Stored items:
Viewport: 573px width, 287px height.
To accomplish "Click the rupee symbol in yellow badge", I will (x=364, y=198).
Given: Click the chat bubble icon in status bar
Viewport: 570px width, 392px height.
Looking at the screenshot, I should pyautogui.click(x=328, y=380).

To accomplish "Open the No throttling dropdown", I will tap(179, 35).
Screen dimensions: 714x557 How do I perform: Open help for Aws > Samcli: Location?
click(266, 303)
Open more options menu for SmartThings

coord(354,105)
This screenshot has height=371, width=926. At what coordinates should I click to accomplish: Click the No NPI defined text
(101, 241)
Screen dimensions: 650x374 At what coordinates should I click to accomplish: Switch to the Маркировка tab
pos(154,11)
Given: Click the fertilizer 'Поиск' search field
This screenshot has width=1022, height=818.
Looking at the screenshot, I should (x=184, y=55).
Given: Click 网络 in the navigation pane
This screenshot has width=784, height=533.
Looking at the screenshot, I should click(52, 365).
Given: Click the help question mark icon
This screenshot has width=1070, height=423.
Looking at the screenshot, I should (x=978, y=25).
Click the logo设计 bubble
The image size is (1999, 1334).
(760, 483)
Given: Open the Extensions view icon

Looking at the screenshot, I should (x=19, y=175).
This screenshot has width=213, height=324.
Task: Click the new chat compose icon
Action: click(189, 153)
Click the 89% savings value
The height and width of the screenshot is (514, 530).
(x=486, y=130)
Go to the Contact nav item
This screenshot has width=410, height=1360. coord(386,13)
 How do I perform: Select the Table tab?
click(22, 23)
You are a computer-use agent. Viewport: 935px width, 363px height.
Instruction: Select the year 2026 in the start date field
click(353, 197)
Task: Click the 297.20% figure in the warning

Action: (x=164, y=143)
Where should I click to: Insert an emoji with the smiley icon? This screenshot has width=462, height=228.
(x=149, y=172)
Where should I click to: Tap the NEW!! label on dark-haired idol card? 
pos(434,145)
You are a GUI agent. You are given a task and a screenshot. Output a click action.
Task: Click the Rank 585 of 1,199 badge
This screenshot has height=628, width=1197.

▶ Try it
Up to and including the last line of the records above, print exactly every line from the one that contains "This screenshot has width=784, height=533." onward.

▶ Response to this task
This screenshot has width=784, height=533.
Looking at the screenshot, I should click(52, 365).
Given: Click the help question mark icon
This screenshot has width=1070, height=423.
Looking at the screenshot, I should (x=978, y=25).
Click the logo设计 bubble
The image size is (1999, 1334).
(760, 483)
Given: Open the Extensions view icon

Looking at the screenshot, I should (x=19, y=175).
This screenshot has width=213, height=324.
Task: Click the new chat compose icon
Action: click(189, 153)
Click the 89% savings value
The height and width of the screenshot is (514, 530).
(x=486, y=130)
Go to the Contact nav item
This screenshot has width=410, height=1360. coord(386,13)
 How do I perform: Select the Table tab?
click(22, 23)
You are a computer-use agent. Viewport: 935px width, 363px height.
Instruction: Select the year 2026 in the start date field
click(353, 197)
Task: Click the 297.20% figure in the warning

Action: (x=164, y=143)
Where should I click to: Insert an emoji with the smiley icon? This screenshot has width=462, height=228.
(x=149, y=172)
Where should I click to: Tap the NEW!! label on dark-haired idol card? 
pos(434,145)
You are a GUI agent. You are given a task and a screenshot. Output a click action.
Task: Click the Rank 585 of 1,199 badge
This screenshot has height=628, width=1197.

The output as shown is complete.